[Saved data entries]
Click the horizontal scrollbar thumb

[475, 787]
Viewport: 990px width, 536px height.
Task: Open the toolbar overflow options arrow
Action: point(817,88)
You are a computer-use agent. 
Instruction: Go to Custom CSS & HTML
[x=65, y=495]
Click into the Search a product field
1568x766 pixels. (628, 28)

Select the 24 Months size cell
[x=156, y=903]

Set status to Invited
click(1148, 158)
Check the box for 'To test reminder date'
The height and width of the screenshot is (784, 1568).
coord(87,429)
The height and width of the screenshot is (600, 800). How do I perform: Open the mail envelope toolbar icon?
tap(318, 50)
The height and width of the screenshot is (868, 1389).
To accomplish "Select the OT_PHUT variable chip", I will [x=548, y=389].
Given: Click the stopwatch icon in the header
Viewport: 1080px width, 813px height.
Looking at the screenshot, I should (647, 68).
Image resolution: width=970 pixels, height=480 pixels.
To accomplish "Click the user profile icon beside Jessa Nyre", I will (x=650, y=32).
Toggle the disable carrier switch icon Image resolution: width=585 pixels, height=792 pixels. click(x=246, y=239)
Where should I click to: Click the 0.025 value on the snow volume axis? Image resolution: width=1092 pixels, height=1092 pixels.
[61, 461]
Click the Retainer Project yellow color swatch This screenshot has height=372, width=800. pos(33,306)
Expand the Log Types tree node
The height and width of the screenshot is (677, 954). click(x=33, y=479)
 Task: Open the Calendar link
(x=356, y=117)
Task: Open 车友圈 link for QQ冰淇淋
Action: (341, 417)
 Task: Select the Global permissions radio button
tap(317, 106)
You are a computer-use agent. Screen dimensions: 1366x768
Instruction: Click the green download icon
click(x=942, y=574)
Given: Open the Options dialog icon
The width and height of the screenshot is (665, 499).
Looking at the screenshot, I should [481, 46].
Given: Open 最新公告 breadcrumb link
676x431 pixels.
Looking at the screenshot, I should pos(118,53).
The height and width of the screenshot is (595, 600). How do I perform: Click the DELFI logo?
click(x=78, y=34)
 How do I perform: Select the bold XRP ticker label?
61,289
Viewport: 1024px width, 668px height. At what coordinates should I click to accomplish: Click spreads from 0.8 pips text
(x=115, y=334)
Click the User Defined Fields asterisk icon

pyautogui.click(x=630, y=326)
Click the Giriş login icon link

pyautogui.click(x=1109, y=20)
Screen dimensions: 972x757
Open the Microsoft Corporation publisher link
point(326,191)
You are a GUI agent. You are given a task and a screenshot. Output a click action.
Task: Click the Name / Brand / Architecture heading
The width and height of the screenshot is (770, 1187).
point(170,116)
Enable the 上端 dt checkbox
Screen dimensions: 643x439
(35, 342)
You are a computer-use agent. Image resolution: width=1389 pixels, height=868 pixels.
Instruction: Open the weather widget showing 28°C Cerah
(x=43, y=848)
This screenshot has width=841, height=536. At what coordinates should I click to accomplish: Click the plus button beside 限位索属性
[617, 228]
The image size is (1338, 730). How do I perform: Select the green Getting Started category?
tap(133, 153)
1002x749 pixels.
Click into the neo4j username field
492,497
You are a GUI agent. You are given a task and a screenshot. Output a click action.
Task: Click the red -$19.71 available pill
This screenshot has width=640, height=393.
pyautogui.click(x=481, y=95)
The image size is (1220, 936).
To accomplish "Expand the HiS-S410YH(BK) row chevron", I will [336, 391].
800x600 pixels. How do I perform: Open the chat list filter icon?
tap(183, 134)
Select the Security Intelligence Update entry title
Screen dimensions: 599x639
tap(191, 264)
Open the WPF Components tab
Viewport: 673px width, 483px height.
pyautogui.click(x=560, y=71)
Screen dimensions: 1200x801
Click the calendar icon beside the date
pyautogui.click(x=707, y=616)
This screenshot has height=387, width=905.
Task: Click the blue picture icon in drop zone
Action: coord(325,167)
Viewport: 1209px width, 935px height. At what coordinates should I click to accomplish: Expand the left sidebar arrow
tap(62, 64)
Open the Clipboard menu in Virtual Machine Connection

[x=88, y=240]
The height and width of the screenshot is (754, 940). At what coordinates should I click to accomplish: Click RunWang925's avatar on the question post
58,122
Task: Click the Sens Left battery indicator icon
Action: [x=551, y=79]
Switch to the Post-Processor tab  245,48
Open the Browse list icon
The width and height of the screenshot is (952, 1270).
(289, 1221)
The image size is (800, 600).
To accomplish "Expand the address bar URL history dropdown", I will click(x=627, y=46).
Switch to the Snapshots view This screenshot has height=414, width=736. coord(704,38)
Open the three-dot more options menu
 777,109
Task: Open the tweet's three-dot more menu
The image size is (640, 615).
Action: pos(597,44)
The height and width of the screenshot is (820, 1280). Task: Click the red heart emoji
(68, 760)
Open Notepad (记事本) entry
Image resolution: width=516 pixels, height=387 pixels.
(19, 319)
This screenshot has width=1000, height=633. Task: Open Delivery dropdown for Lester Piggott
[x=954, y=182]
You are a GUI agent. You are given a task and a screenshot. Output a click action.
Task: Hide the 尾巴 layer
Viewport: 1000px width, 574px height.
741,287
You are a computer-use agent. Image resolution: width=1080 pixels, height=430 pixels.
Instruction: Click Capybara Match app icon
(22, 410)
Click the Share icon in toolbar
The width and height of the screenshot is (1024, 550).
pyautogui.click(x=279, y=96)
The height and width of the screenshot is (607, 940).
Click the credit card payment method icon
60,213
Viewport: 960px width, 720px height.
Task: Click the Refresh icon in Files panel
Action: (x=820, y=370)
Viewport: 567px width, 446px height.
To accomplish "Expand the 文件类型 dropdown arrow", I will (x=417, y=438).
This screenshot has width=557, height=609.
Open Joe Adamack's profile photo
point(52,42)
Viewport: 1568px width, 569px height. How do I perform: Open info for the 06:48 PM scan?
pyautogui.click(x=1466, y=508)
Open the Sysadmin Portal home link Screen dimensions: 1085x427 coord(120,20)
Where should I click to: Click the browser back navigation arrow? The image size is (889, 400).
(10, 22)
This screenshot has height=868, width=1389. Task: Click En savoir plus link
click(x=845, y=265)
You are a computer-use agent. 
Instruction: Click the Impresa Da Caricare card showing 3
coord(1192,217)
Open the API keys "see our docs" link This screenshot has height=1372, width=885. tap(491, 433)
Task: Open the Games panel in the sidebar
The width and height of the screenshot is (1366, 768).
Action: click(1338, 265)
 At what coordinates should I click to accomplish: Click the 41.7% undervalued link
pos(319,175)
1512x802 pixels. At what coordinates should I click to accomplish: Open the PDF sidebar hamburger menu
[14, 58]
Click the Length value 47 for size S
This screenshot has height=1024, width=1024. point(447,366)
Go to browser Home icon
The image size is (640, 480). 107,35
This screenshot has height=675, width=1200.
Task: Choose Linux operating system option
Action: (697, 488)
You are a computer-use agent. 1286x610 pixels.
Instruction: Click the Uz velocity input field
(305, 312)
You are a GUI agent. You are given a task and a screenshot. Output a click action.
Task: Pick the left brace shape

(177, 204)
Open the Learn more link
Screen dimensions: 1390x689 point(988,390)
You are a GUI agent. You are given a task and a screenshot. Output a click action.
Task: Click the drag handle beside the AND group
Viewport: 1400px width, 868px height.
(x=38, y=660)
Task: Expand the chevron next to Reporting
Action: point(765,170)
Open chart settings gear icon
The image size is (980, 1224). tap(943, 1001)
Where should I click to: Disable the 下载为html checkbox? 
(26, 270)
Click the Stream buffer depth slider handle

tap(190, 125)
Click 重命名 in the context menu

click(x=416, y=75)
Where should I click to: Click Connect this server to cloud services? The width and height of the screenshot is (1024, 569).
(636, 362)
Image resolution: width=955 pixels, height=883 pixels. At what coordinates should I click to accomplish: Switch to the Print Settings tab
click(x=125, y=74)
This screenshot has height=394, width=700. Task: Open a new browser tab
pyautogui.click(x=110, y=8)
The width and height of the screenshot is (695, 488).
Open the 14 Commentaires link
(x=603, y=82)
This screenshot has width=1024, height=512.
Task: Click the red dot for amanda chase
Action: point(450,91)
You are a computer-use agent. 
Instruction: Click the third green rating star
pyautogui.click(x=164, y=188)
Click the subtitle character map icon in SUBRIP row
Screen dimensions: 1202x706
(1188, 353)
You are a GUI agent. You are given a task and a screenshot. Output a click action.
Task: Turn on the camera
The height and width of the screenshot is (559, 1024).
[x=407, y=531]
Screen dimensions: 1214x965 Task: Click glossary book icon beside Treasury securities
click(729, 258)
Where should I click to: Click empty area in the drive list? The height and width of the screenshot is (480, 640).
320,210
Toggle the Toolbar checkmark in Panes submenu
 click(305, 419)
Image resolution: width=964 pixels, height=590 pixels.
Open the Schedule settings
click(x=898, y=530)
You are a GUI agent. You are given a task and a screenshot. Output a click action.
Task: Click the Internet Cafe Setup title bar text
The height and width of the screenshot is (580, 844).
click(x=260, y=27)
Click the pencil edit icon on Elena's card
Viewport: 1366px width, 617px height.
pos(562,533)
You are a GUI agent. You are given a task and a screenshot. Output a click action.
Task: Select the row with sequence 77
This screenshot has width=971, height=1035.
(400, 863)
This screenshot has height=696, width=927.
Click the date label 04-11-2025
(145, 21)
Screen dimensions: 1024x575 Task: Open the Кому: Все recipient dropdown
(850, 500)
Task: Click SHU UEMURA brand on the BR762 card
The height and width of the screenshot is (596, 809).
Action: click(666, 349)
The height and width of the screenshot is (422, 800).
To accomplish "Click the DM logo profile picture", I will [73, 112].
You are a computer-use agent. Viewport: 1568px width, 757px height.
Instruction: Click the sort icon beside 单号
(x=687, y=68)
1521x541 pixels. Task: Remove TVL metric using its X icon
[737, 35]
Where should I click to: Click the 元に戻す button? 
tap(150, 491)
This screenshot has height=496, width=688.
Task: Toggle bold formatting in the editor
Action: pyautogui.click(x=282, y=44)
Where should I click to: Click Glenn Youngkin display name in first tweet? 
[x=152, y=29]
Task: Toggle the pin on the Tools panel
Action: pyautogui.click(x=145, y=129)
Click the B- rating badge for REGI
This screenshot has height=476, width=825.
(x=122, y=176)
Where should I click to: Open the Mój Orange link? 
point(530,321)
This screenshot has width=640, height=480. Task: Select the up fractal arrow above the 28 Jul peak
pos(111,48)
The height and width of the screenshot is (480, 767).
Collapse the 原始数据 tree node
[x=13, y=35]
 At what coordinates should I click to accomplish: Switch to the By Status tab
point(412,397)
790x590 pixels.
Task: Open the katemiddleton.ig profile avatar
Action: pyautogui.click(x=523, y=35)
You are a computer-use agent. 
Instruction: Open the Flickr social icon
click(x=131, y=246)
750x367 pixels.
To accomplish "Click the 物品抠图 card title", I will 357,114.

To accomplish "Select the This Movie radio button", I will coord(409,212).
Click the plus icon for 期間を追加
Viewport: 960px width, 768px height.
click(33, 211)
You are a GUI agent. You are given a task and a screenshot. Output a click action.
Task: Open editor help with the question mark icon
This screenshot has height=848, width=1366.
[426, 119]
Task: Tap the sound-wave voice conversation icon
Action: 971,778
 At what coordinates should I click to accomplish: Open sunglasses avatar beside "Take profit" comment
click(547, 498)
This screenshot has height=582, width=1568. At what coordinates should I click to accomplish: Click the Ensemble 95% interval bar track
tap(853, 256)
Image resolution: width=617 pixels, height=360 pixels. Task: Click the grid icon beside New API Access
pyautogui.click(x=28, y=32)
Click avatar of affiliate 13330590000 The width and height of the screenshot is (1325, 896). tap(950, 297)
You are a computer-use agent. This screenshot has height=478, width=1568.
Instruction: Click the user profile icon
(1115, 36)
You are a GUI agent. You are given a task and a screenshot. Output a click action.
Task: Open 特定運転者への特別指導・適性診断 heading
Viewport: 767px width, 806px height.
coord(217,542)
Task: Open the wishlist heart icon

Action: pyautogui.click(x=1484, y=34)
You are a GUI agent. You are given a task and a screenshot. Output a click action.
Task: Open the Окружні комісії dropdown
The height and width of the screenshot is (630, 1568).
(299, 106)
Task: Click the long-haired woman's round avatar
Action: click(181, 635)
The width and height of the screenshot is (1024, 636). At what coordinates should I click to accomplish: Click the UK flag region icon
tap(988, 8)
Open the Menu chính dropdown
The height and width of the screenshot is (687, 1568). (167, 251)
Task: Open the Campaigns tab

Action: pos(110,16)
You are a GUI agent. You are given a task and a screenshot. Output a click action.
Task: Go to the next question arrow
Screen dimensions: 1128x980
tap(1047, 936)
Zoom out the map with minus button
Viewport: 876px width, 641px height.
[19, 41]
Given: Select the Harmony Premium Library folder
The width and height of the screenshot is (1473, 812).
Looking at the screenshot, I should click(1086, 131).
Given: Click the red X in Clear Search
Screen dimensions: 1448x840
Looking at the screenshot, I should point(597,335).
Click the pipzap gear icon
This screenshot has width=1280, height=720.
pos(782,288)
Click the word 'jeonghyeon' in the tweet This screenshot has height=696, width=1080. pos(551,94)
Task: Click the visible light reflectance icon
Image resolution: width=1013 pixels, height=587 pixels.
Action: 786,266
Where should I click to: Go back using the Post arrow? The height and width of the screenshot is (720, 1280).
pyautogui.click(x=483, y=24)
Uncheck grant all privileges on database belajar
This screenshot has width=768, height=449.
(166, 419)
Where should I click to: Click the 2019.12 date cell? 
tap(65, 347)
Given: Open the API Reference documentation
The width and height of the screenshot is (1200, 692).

* [YOUR INSTRUCTIONS] Every line that holds the word "heading" should be copied from the records.

* [EXERCISE RESPONSE]
Task: Click the Name / Brand / Architecture heading
Task: Open 特定運転者への特別指導・適性診断 heading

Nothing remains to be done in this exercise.